Pemerintah Iran menyatakan hanya mengizinkan kapal dari negara tertentu untuk melintas di Selat Hormuz di tengah meningkatnya ketegangan kawasan.
Menteri Luar Negeri Iran, Abbas Araghchi, mengatakan sejumlah negara sahabat telah diberikan akses untuk menggunakan jalur strategis tersebut.
"Kami telah mengizinkan kapal-kapal dari China, Rusia, India, Pakistan, dan Irak, serta negara-negara lain yang kami anggap sahabat, untuk melewati Selat Hormuz," kata Araghchi dikutip Antara, Kamis (26/3/2026).
Akses Dibatasi untuk Negara Musuh
Dalam pernyataannya, Araghchi menegaskan bahwa Iran tidak membuka jalur tersebut untuk semua pihak.
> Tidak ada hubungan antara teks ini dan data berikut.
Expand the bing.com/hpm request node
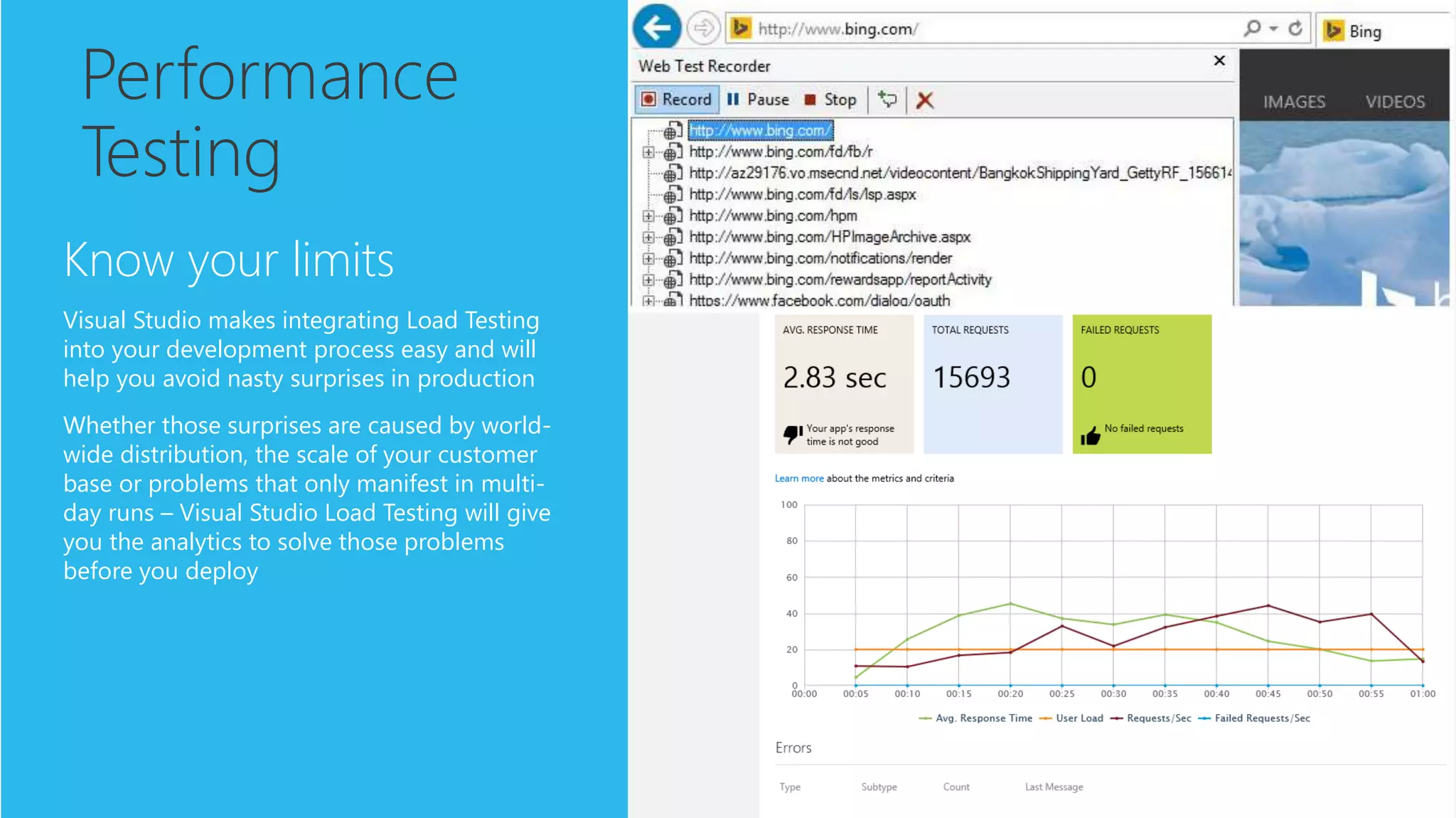This screenshot has height=818, width=1456. tap(648, 216)
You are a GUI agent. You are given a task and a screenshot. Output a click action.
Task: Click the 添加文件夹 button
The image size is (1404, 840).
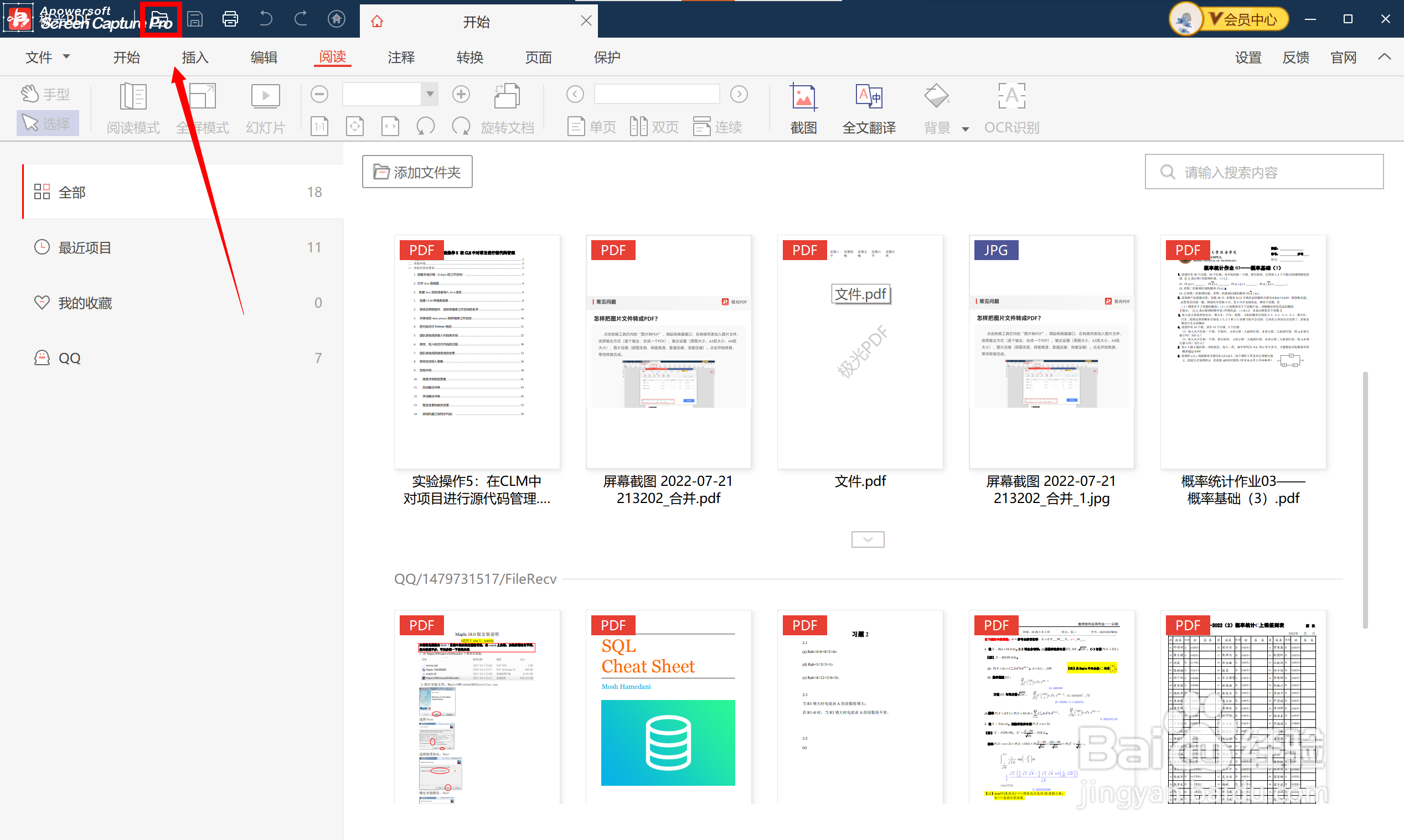tap(417, 172)
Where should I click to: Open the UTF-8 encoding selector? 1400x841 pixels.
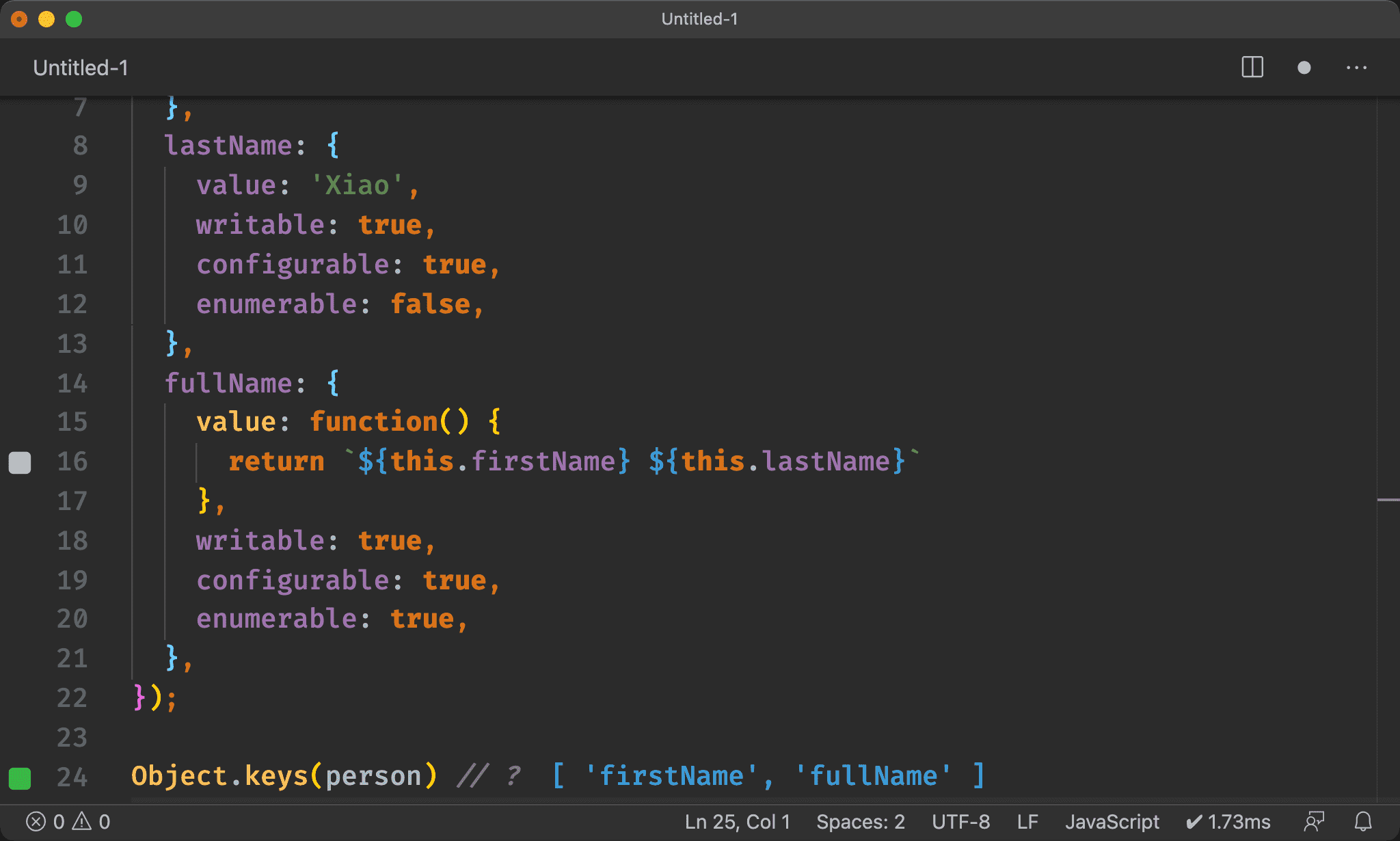[960, 821]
Ia menyebut tidak ada alasan bagi Teheran untuk memberikan izin kepada kapal yang berasal dari negara yang dianggap sebagai lawan.
Pernyataan ini muncul di tengah meningkatnya konflik di kawasan Timur Tengah, setelah serangan militer yang melibatkan Amerika Serikat dan Israel terhadap target di Iran pada akhir Februari lalu.
Pembatasan akses yang terjadi memicu gangguan terhadap ekspor energi serta produksi minyak di wilayah tersebut.
Kondisi ini turut berkontribusi terhadap kenaikan harga bahan bakar di sejumlah negara, seiring terganggunya rantai pasok energi global.